Monday, September 6, 2010

..:* WISDOM *:..

Take delight in the good fortune of others to create more happiness for yourself.

“We hate it when our friends are successful” sang Morrissey, the songwriter and former lead singer of The Smiths. Although “hate” may be overstating the issue, the dark and not-so-secret fact remains that, rather than rejoice in a friend’s good fortune, we often feel envy and jealousy. We even take guilty delight in another’s misfortune. Your pleasure in reading about Jennifer Aniston’s relationship troubles or Lindsay Lohan’s run-ins with the law notwithstanding, this isn’t a modern phenomenon. More than two thousand years ago, both Patanjali and the Buddha taught the practice of
mudita as an antidote to the feeling that your happiness is threatened or diminished by the happiness of others. Mudita, the third of the brahmaviharas, or yogic teachings on love, is the ability to take active delight in other’s good fortune or good deeds.

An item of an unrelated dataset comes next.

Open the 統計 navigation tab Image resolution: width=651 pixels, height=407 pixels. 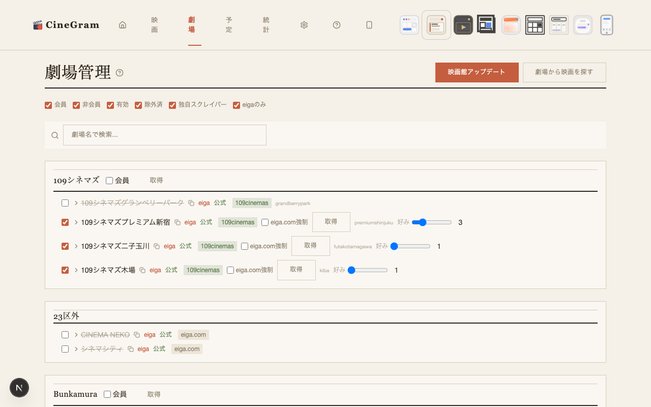266,25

In Yoga Sutra I. 33, Patanjali advises us to take delight in the virtue of others as a way to develop and maintain calmness of mind. You’ve probably experienced how painful envy can be, and how much it affects your mental well-being. Your feelings of envy don’t diminish the happiness of those you are jealous of, but they do diminish your own serenity.

The Dali Lama speaks of mudita as a kind of “enlightened self-interest.” As he puts it, there are so many people in this world that it’s simply reasonable to make their happiness as important as your own; if you can be happy when good things happen to others, your opportunities for delight are increased six billion to one!